__INSTRUCTIONS FOR THE TASK__. Translate this sentence from the ProvableWorldModel page below into Spanish: "The verifier still does not prove the full PyTorch program, the physical truth of the predictions, zero knowledge, or that the checkpoint bytes were exported honestly."

__TEXT BLOCK__.
--------
Cryptographic audit that a committed quantized world model ran as specified.
ProvableWorldModel lets anyone verify, on a CPU with no floating point, that a committed quantized LeWorldModel (an action-conditioned JEPA world model) was run exactly as specified: rolling out candidate action plans, scoring them against a goal, and picking the best. It Freivalds-checks the large matmuls and exactly re-executes everything else, all bound by Merkle commitments and a Fiat-Shamir transcript. No proving circuit, no arithmetization, stable Rust.
It adapts the CommitLLM commit-and-audit scheme from language models to a world model, and because the model runs in exact integer fixed point rather than bf16 on a GPU, it closes the one honest hole CommitLLM leaves open: non-reproducible attention.
Interactive explainer: https://abdelstark.github.io/ProvableWorldModel/
It proves an exact integer arithmetic relation. For predictor bundles, the export also carries a float reference output and a measured tolerance, and the demo CLI checks the verified integer output against that bound. The verifier still does not prove the full PyTorch program, the physical truth of the predictions, zero knowledge, or that the checkpoint bytes were exported honestly. Public claims must be a subset of the proven statement.
Prove the real le-wm predictor architecture (192-dim, 16 heads, 6 blocks) in exact integer arithmetic, then watch a forged matmul get rejected.
git clone https://github.com/AbdelStark/ProvableWorldModel
cd ProvableWorldModel
docker compose up --buildProvableWorldModel commit-and-audit over the le-wm world model
pipeline checkpoint -> quantize -> commit -> encode -> infer -> prove -> verify
[stage 1/5] LOAD the committed quantized world model
├ model le-wm V0 predictor (6 blocks, 16 heads), synthetic weights (pass a bundle for real)
├ config dim=192, history=3, heads=16, dim_head=64, mlp=2048, depth=6
├ tensors 30 int8 weight matrices, 4 committed table(s)
│ per block: qkv[3072x192] out[192x1024] fc1[2048x192] fc2[192x2048] adaln[1152x192]
├ params 10,764,288 int8 weights (10.27 MiB on the wire, 1 byte each)
├ commit weights_root 227e79e5... model 3ab3d1f6...
--------
__SUPPLIED ENTRIES__.
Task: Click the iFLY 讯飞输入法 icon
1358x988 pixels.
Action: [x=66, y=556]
--------
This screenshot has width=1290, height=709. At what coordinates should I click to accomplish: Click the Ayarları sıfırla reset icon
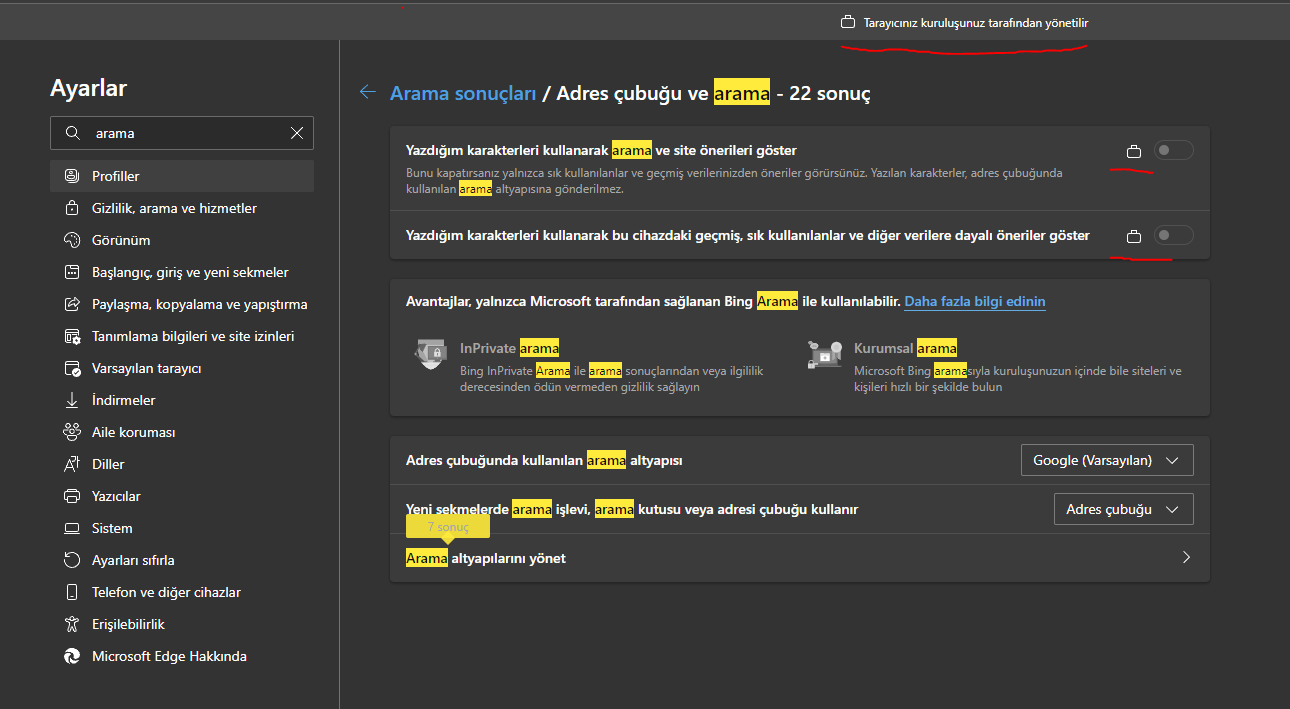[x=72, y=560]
--------
__TASK ANSWER__. El verificador todavía no demuestra el programa completo de PyTorch, la verdad física de las predicciones, el conocimiento cero ni que los bytes del checkpoint se hayan exportado honestamente.